PETALING JAYA: The construction sector is expected to maintain a positive trajectory for the remainder of 2026, although growth is likely to be more measured and selective than the strong expansion seen in recent years.
Industry forecasts generally point to mid-single-digit growth, supported by continued infrastructure spending, industrial development, and a surge in data-centre investments, said industry observers and experts.
“Recent construction activity data suggest that the sector entered the year with solid momentum, reflecting healthy demand across several key segments,” an analyst told StarBiz.
On the recently concluded financial reporting season (for the period ended March 31, 2026), he said construction companies generally delivered a solid set of results – adding, however, that performance varied across individual players.
“Key takeaways from the latest results season are that data centres remain the primary growth engine.

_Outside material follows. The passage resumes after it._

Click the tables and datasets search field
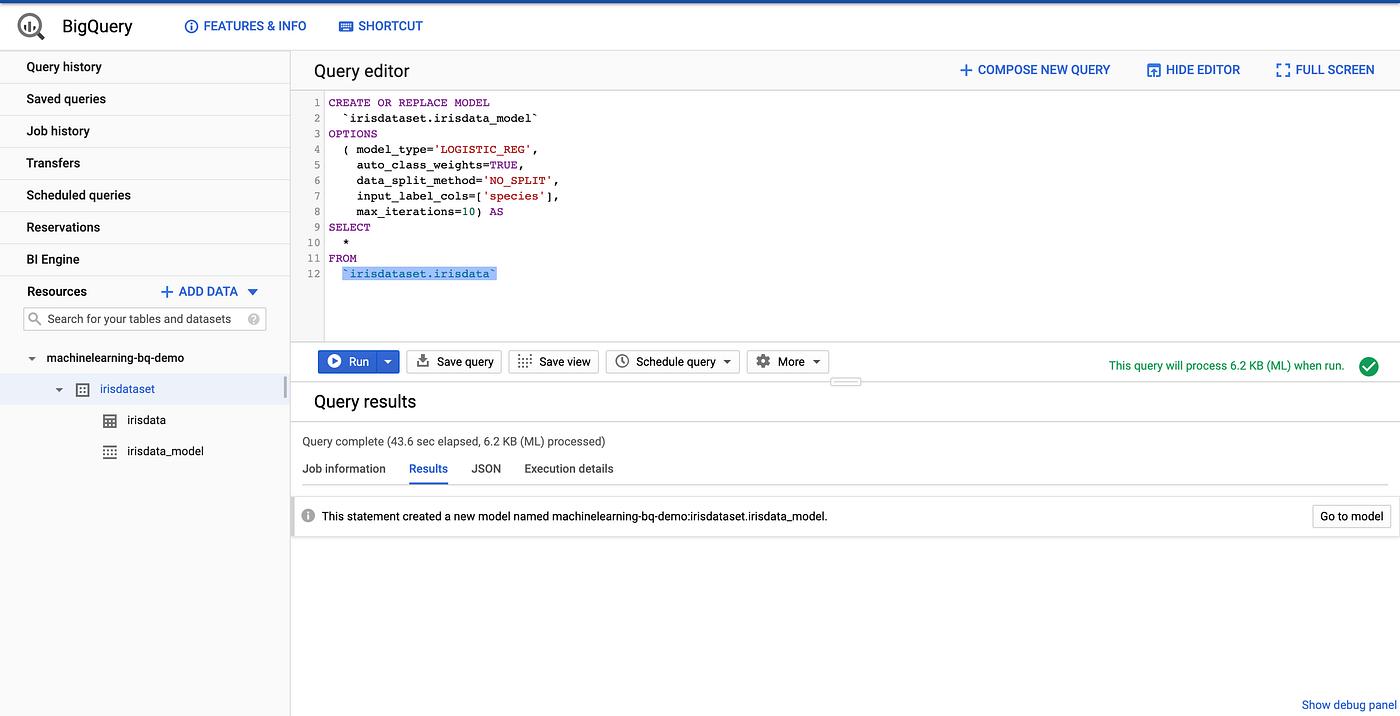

“Most major contractors reported healthy outstanding order books, supported by a steady flow of new project awards.
“These sizeable work-in-hand balances should continue to underpin earnings growth in the medium term.”
Meanwhile, an industry observer said operational performance was broadly positive.
“While revenue growth remained strong across much of the sector, results were mixed at the earnings level.
“Some companies exceeded expectations through better project execution and margin expansion, while others faced headwinds from cost pressures and project timing differences.”
BIMB Research in a report said the recent reporting season highlighted the growing divergence within the construction sector.
“Contractors with meaningful exposure to hyperscale data centres continued to deliver resilient earnings growth.
“Sunway Construction Group Bhd
(SunCon) remained the standout operational performer, supported by accelerated progress on data centre projects and a healthy tender pipeline exceeding 800 megawatts.
“We estimate this could translate into more than RM15bil of potential contract opportunities, providing strong medium-term order book replenishment prospects.”
The research house added SunCon also surprised positively with a dividend of 22.8 sen per share (7.6 sen interim and 15.2 sen special) for its first quarter of financial year 2026 (1Q26) – significantly higher than the five sen declared in 1Q25 – reflecting its strong cash position.
UOB Kay Hian (UOBKH) Research meanwhile said the 1Q26 results round-up showed mixed performances, but expects better progress billing for the rest of 2026.
“Under our coverage, SunCon, Kerjaya Prospek Group Bhd
and Binastra Corp Bhd
’s results were within expectations, while Gamuda Bhd
, IJM Corp Bhd
, Malaysian Resources Corp Bhd and WCT Holdings Bhd
underperformed.
“Despite the mixed 1Q26 results delivery, most of the companies continued to register better earnings year-on-year (y-o-y) on the back of accelerated progress billing, improved profit margins, a robust order book in hand on sustained year-to-date job flows, and a pick-up in property sales.”
The research house said 1Q26’s quarterly value of construction work completed has continued to trend up to RM46.4bil (up 8.4% y-o-y).
“This represents the 18th quarter-on-quarter improvement in a row since 3Q21.
“The private sector remains the larger contributor, with 65.6% of total construction works done in the quarter.
“Geographically, Selangor, Johor, and Wilayah Persekutuan continue to represent the biggest contributors, at nearly 63.9% of the total works done in 1Q26,” it noted.
Looking ahead, UOBKH Research said the construction sector’s 2026 earnings visibility is still well backed by elevated outstanding order books.
“Recovering from the unprecedented sell-down stemming from the ongoing Middle East tensions, we expect the Malaysian construction sector to still deliver sequentially stronger earnings.
“This is largely underpinned by accelerated progress billing and improved profit margins from existing order books secured over the last one-to-two years.”
The research house remains optimistic that the sector is further supported by a huge pipeline of domestic infrastructure projects, as well as an upswing in project rollouts from the private sector, particularly within the data centre segment.
“We expect companies under our coverage to deliver an average earnings growth of 15% to 18% in 2026.”
Another industry observer said while the outlook is generally favourable for the construction sector, he cautioned that several challenges remain.
“Labour shortages continue to affect parts of the industry, particularly for skilled engineers, project managers, and technical specialists.
“These constraints may increase project costs and place pressure on delivery timelines.
“At the same time, the rapid growth of data-centre developments is creating greater demand for electricity and water resources, which could lead to infrastructure bottlenecks in certain locations.”
He added external economic conditions also present some uncertainty.
“Although Malaysia’s economy is expected to continue growing this year, factors such as geopolitical tensions, shifts in global trade patterns, and slower international demand could affect private-sector investment decisions and, in turn, construction activity.”
Nevertheless, he said that overall, the outlook for Malaysia’s construction sector in 2026 remains positive.
He reiterated that growth is increasingly being driven by infrastructure, industrial expansion and digital infrastructure projects.
“Companies positioned in these high-growth segments are likely to see the strongest opportunities over the coming year,” he said.